PROBLEM ::
How might the co-parenting podcast conversation below continue? Pick it up right after its final sentence.

TEXT PASSAGE ::
+++++
Yeah, I love the idea of the building a team, and I think it's incredibly important between the therapist and the additional support and support group and all those other cases, and that you do have resources like other Sheesh Joshi, I think you said his name was like he's out there to help you advocate for yourself, even with your own attorney, to add layers of education and support, because all attorneys haven't done everything and you need something specific. So I love I love the team building, I love the team idea, I love the support and reaching out to different folks that are the really, really seasoned in their particular lane. That's a wonderful point. You also write about doing nothing, which we kind of talked about a little bit, but in your book you said something that's interpreted by the court as being complicit.

SPEAKER_01:

Okay, so I think you might be talking about like when somebody is doing a schedule, maybe like a parenting plan. So the thing I'm thinking about, a mistake that a lot of people make and that attorneys have told us people make, is like I said, when your ex doesn't follow the parenting plan, that's a bad sign because they're pulling the kids away from you, unless it's like a once-in-a-while thing and you're swapping. I'm talking about like a pattern of behavior where you are not seeing your kids as often as you're supposed to be seeing them. So when your ex is not following the parenting plan and saying things like, well, you know, our child has this other activity or they want to be with their friends this weekend, and you agree regularly and give up your parenting time. And again, I'm not talking about being an agreeable relationship where like both parents are making sure that the kids have contact. I only deal with the extremely unhealthy cases. So where you're basically being manipulated to give up your parenting time and you say, Oh, that's okay, that's okay, that's okay. You cannot go back and argue that your ex has blocked your contact with the kids because you were complicit. You agreed to that. If you agree to the parenting plan changing, you're giving up your access time. And that can be used against you. You can't then say, Oh, I didn't want it. So that's something to really think about. It's not like unfortunately, parents are sometimes put in an impossible position because the other parent will say, Well, you know, I want you to be able to go. I know it's their parenting time, but if if they won't let you go, I, you know, I don't want to, I don't know what to tell you. And then you feel like the bad guy because your kid wants to do something else. And that's why it's tricky to explain to kids like this is happening every single weekend. You know, I value my time with you. I want you to have fun with your friends or do your activities or whatever it is, but you know, you deserve time too with your kid.

SPEAKER_00:

Yeah. And the nuance of the complicit from a parent trying to be a good person or take the high road or do the right thing is not a privilege that we necessarily have in the high conflict arenas. Like you need to stand up for your time. And I know for me, I'd make that mistake over and over and over again and didn't learn the impact that that mistake had for several years. But when I actually, the consequences of the impact of me not having a really firm boundary, you know, was was quite, quite devastating for everyone involved, including my kids. And I think that's a point that a lot of parents don't understand. You're trying to be a good person, but the lack of boundaries is actually has a really negative impact on the children.
+++++
EXTRACTED MATERIAL ::

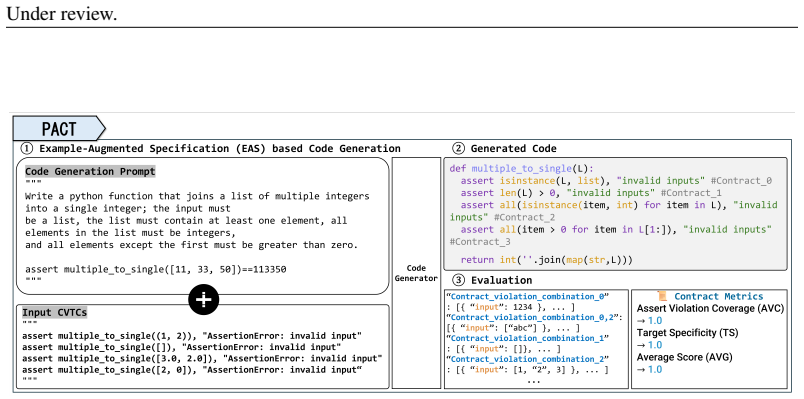The height and width of the screenshot is (399, 804).
Task: Select the Code Generation Prompt heading
Action: 90,171
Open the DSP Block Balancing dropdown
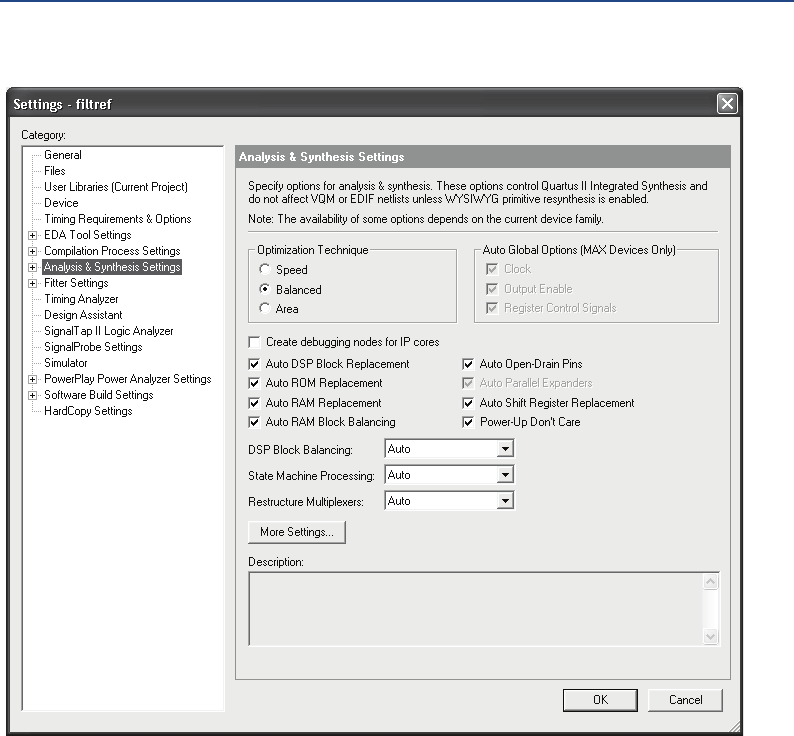 [505, 450]
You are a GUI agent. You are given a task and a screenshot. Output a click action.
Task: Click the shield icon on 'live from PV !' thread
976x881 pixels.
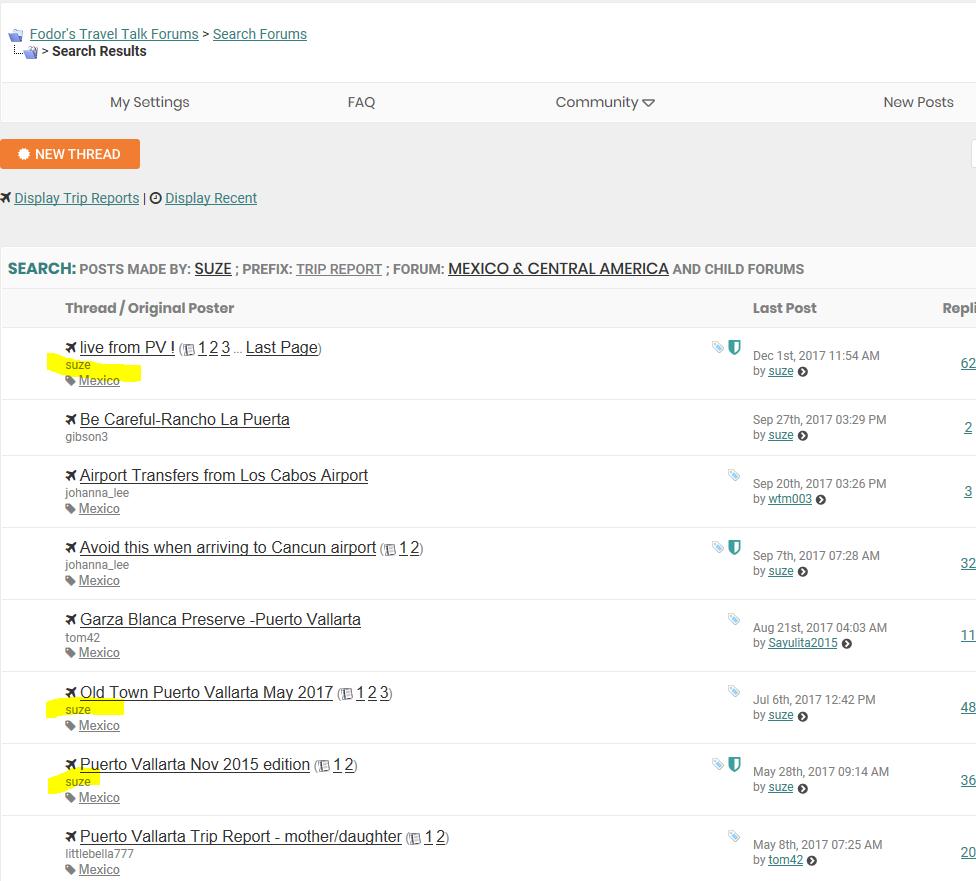pos(734,347)
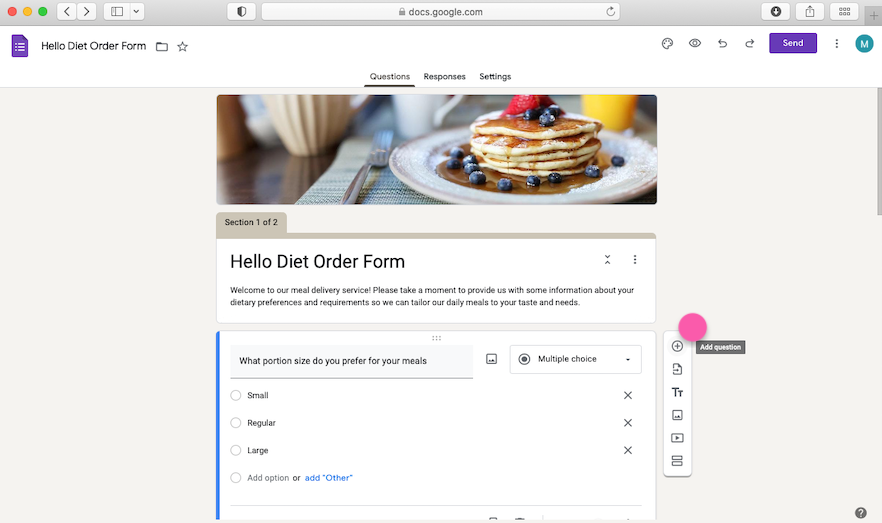Add a video from side toolbar
The height and width of the screenshot is (523, 882).
point(677,438)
+++++
RESULT OF THE TASK ::
SPEAKER_01:

Yeah, yeah. There's a friend of ours, her name is Marit, and she and her husband have something called blended family frappe. And they do they work with a lot of blended families and stepparents and step children. And she, when we did an interview, she talked about how her husband, his daughter, lived a bit long distance and he was supposed to have her for the summers, but she had gotten really involved with, I don't remember what sport it was, but some kind of thing where she wanted to do her sport. And so she was missing big chunks of time with her father because of this activity. And his ex was like, Well, you know, I can't do anything about it, whatever. And so Mart and her husband decided to put firm boundaries and say, you know what, like we respect that you're doing this thing, but we're not gonna let it interfere with our time. Like family matters too. So we do have to stick to the schedule for a certain part of the summer because you know, this is important as well.

SPEAKER_00:

Wow, that's super cool. It's nice to hear those victories, and it sounds like it was a positive outcome by having that boundary.

SPEAKER_01:

I'm yeah, but I'm sure the daughter was mad.

SPEAKER_00:

Oh my god, my kids would have lit the house on fire.

SPEAKER_01:

Right, right, right.

SPEAKER_00:

And it would have been worth it. In retrospect, it would have been better to have the house burned down than to not have a boundary and not be able to actually work with some of the stuff in a more direct, succinct way. So, yeah, no, I I appreciate that story. What are some other pivotal parts of your book in the second book that you're writing that you think are really important for folks to know that you might want to talk to a little bit? Is there anything in specifically that just jumps out at you?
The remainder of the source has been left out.